### [Work required]
Restate word for word only the lines running from the one with "The width and" to the end of the data, both ends included. Omit any pictures.

### [Records provided]
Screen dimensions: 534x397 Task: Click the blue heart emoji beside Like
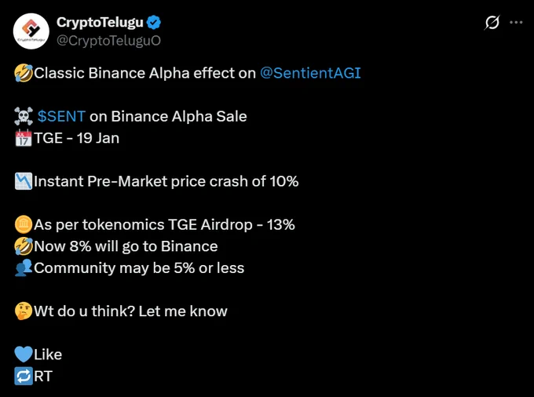click(x=24, y=355)
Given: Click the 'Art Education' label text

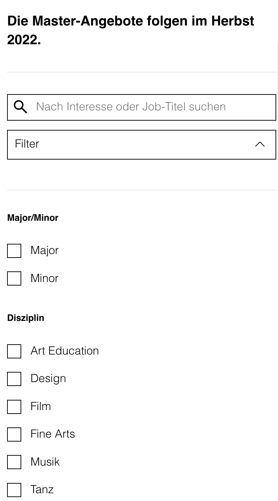Looking at the screenshot, I should pos(65,351).
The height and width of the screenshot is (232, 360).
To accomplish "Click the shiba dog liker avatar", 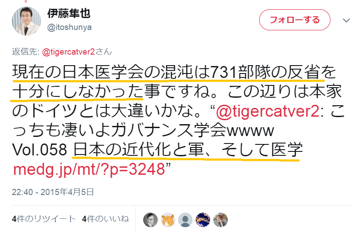I will coord(220,220).
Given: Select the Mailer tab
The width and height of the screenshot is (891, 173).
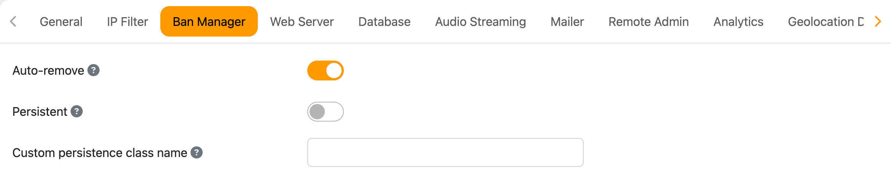Looking at the screenshot, I should pyautogui.click(x=567, y=22).
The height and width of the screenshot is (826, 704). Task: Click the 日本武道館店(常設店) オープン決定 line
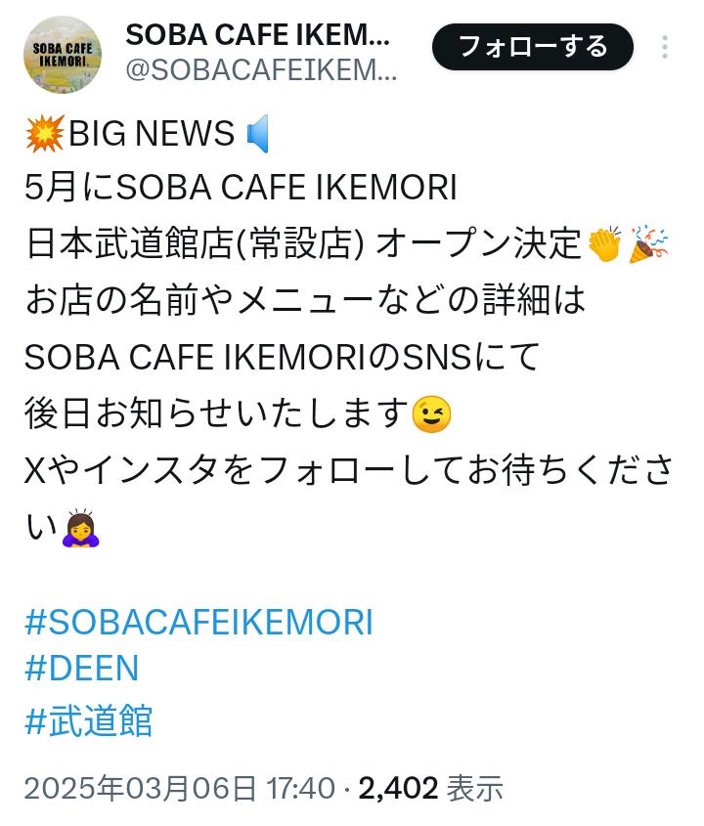click(303, 243)

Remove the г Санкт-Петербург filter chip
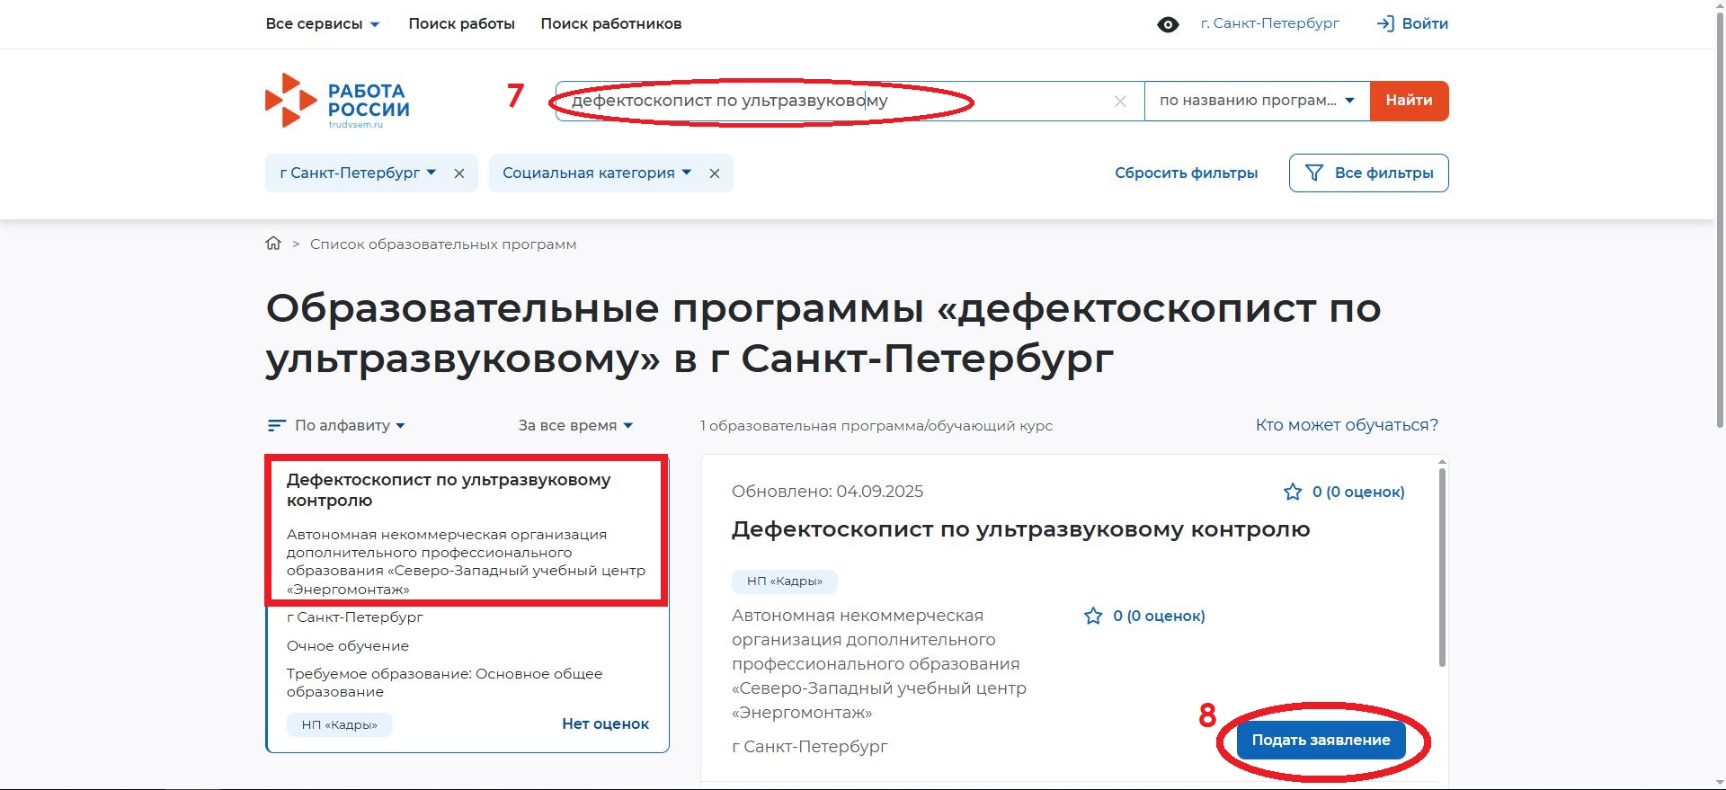[x=459, y=173]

### [Response to the exercise]
The width and height of the screenshot is (891, 173).
Looking at the screenshot, I should pyautogui.click(x=567, y=22).
The height and width of the screenshot is (826, 704). Task: Click the 日本武道館店(常設店) オープン決定 line
click(303, 243)

Remove the г Санкт-Петербург filter chip
[x=459, y=173]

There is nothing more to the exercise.